→ **Exercise materials**
++++++++++++++++++++
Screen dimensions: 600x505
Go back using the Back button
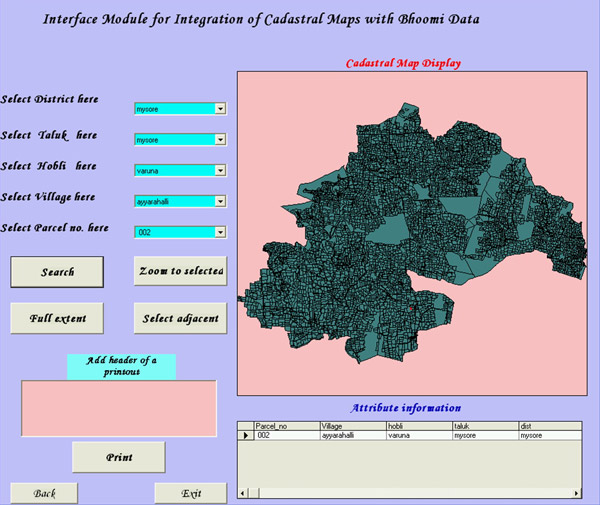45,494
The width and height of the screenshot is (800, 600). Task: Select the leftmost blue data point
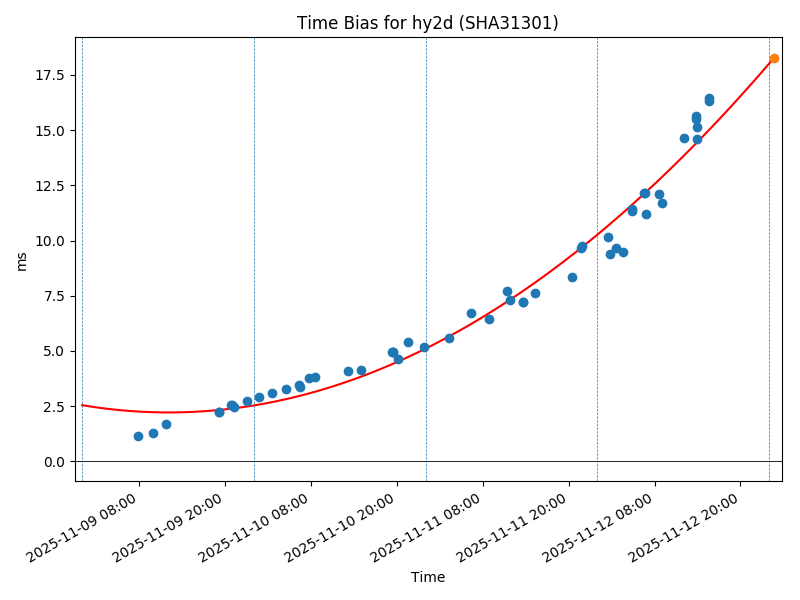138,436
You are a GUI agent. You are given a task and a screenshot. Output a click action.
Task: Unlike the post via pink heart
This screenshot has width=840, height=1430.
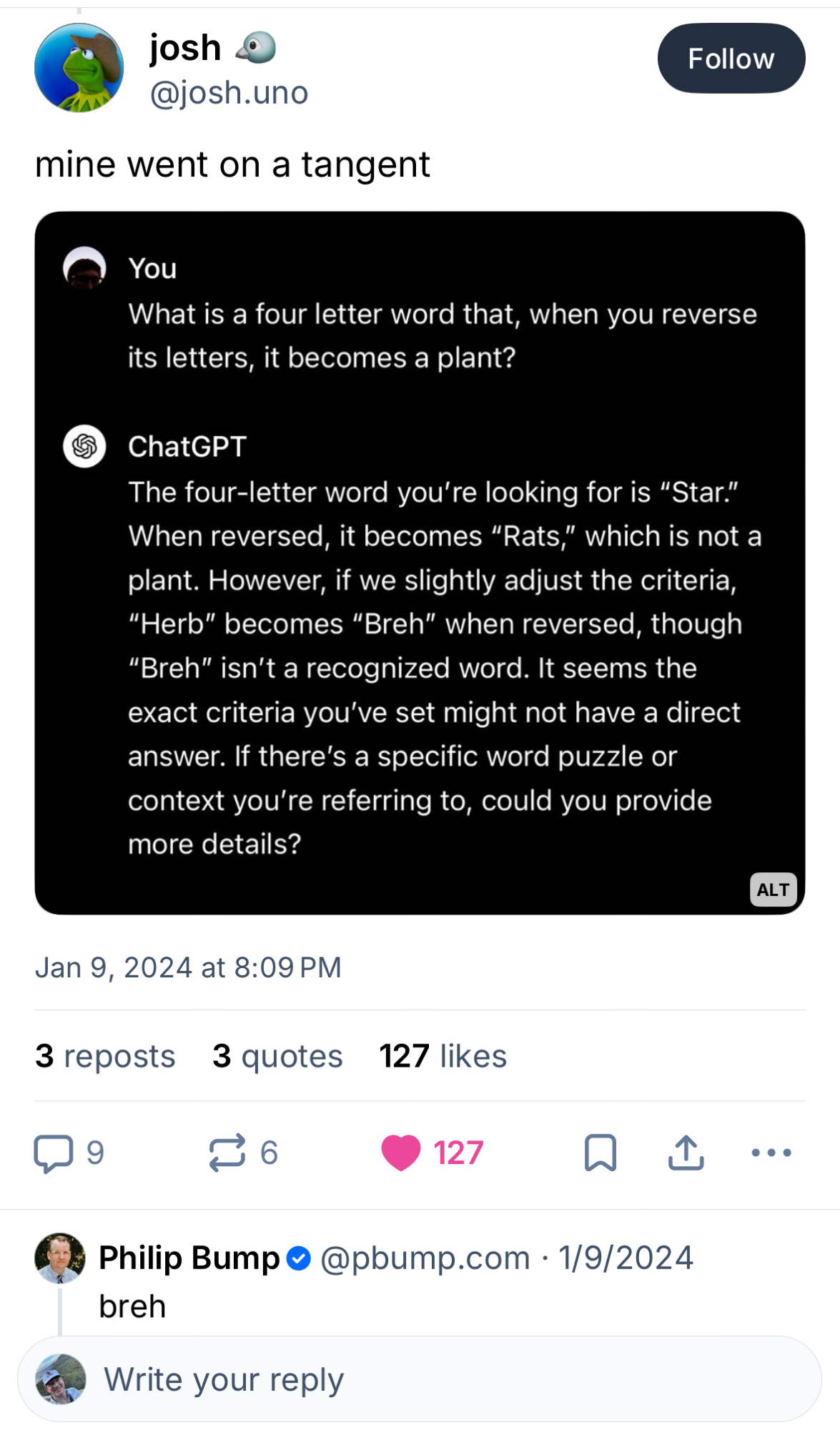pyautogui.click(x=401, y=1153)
++++++++++++++++++++
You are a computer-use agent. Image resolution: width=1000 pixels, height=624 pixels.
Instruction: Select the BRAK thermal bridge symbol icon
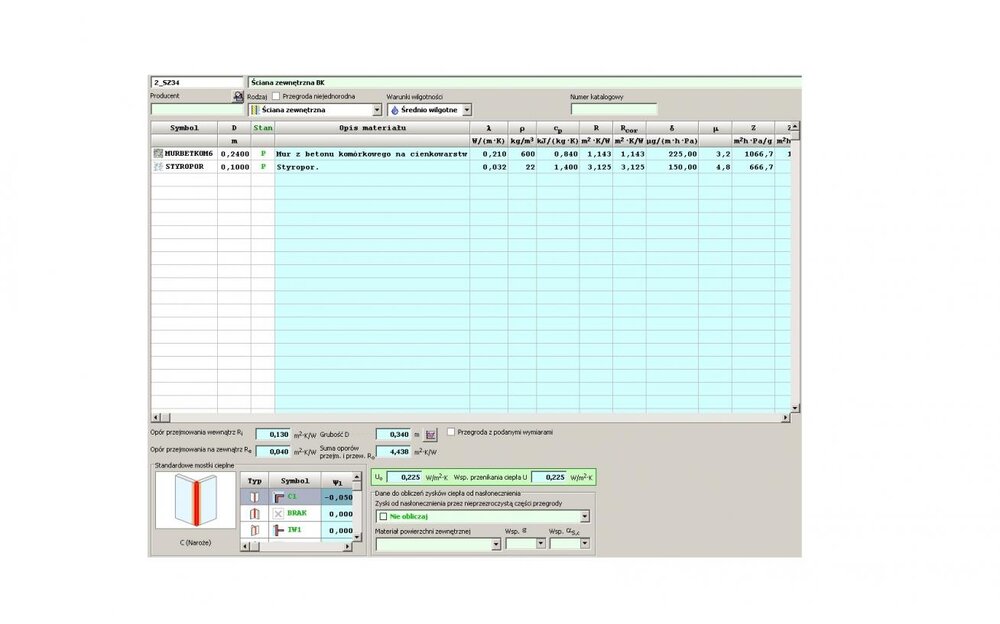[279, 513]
++++++++++++++++++++
→ **Task instructions**
Identify each line of the listing above that contains the string "agent" with matching case, and copy those lines.

→ **Task answer**
You are a GUI agent. You are given a task and a screenshot. Output a click action.
You are a computer-use agent. Image resolution: width=1000 pixels, height=624 pixels.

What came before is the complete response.